Philippe Lambin
Dpt of Precision Medicine, Maastricht University, The Netherlands
In November 8, 1895, the German scientist named Wilhelm Röntgen, discovered an unknown type of radiation that he named ‘X-rays’. In fact, X-rays are still called ‘Röntgen Radiation’ in several languages, for example in German, Russian and Japanese. Röntgen was awarded the first Nobel Prize in Physics 1901 for his discovery which created the disciplines of radiology and nuclear medicine and paved the way for today’s Precision Medicine. Following the first famous photo of his hand’s wife, over a century of extensive use of X-rays have saved millions of lives across the globe. However, interpretation of radiological images has relied on the human eye. It took me years to understand that our eyes do not fully see the reality. Our sense of sight is not quantitative and what we “see” is typically simplified and contextualized by our visual cortex.
The idea of Radiomics was born in my lab in 2008 in Maastricht after several formal and informal discussions with Bob Gillies during his sabbatical as TEFAF Chair Recipient. There is an expression in Dutch that says, “Meten is weten” or “Measuring is knowing”. This is the foundation of Radiomics. Therefore, Radiomics, is synonymous with quantitative imaging: any imaging-based quantitative feature will do e.g. tumour volume, semantic features and deep features. In addition, in contrast to biopsy, Radiomics is based on three- and sometimes even four-dimensional information, when using a delta-Radiomics approach. It also has the benefit of being inexpensive and is easy to implement, compared to genomics and proteomics, because it uses existing images.

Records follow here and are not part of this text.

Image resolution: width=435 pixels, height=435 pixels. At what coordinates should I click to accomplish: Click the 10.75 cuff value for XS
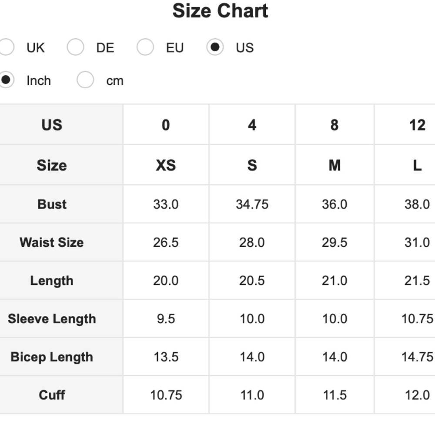(x=166, y=395)
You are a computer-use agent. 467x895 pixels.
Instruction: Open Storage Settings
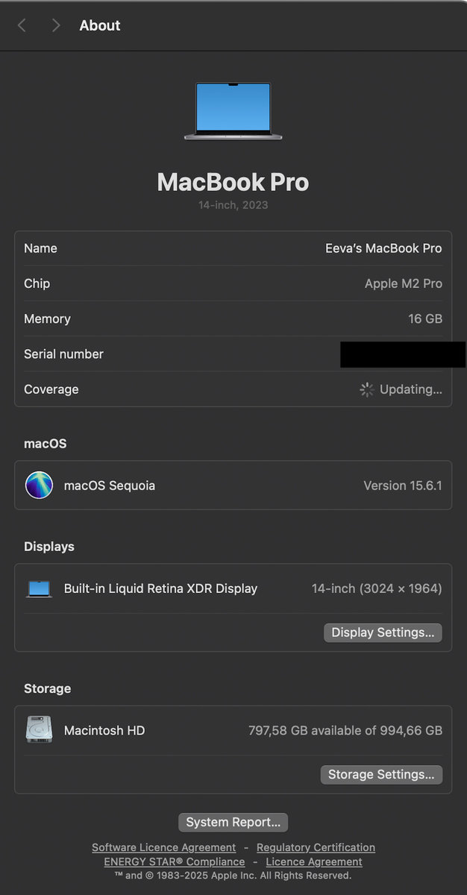[x=381, y=774]
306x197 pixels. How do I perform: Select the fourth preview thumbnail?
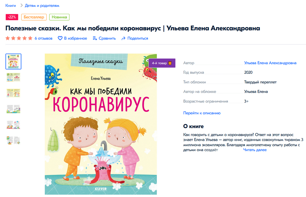tap(13, 109)
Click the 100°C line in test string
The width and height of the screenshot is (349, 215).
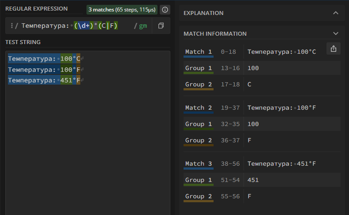tap(44, 59)
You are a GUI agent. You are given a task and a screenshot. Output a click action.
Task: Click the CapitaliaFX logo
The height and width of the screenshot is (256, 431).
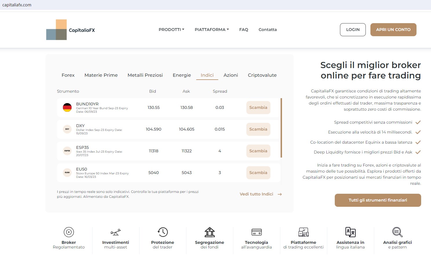tap(70, 30)
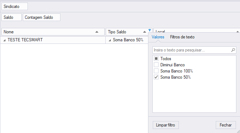Image resolution: width=240 pixels, height=133 pixels.
Task: Click the filter popup resize grip
Action: pyautogui.click(x=238, y=131)
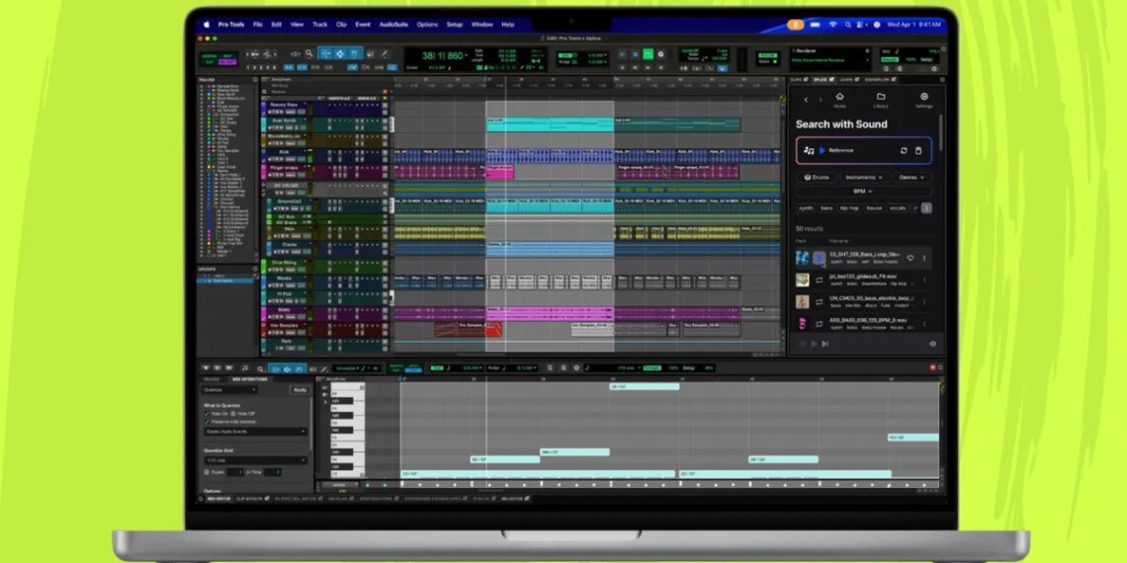Open the Instruments filter dropdown
The width and height of the screenshot is (1127, 563).
point(863,178)
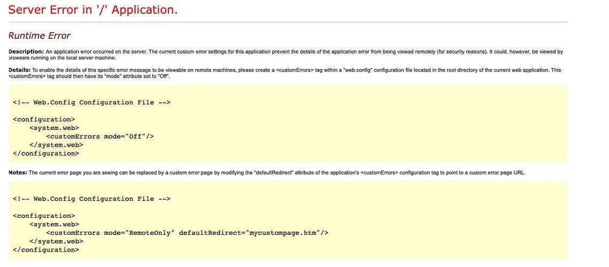Click the closing </configuration> tag in first code block
This screenshot has width=609, height=267.
pyautogui.click(x=46, y=154)
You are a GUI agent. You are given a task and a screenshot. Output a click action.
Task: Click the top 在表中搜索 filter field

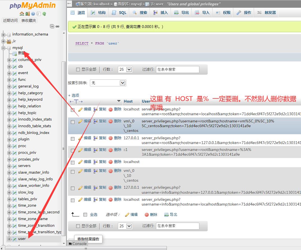point(178,70)
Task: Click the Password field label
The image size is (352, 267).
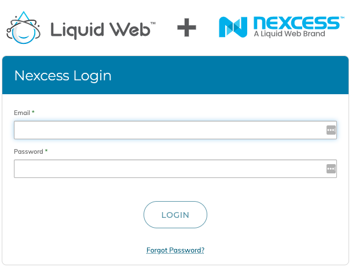Action: (28, 151)
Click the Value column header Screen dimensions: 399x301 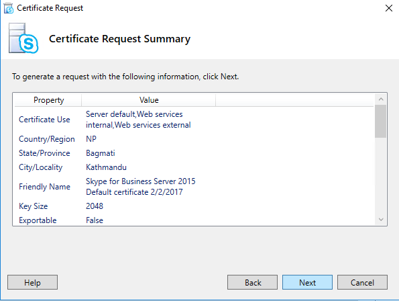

A few years ago, some experts predicted that handcrafted Radiomics, initially described in our 2012 (Eur J Cancer), 2014 (Nat Commun) & 2017 (Nat Rev Clin Oncol) papers, would disappear and be overtaken by ‘Deep Learning’, another type of quantitative imaging Radiomics approach. However, this did not happen mainly because Deep Learning is very data hungry and lacks the transparency of handcrafted Radiomics. Today, it is apparent that the medical community is not ready to prescribe or reimburse adjuvant chemotherapy or immunotherapy without understanding “why”. So the next challenge will be to combine handcrafted Radiomics and Deep Radiomics to make Radiomics more accurate (e.g.* https://doi.org/10.1038/s41467-022-30841-3 and https://doi.org/10.3389/fmed.2022.915243), explainable (the concept of “XAI”) and correlate it to biology. Another challenge will be to deal with the large heterogeneity of images, produced by different generations of hardware’s and different reconstruction algorithms.
I believe that the first clinical application of Radiomics will be for automatic segmentation and in answering diagnostic questions rather than predicting the future. I also believe that Radiomics will be part of the drug development process.
Radiomics is also a superb example of “Convergence Sciences” a combination of clinical questions, biological issues and technological solutions. (…)
Reference: Extract of the preface of the book 《FOUNDATIONS of RADIOMICS》2020 edited by Dr. Jie Tian, Director of the Key Laboratory of Molecular Imaging, Institute of Automation, Chinese Academy of Sciences.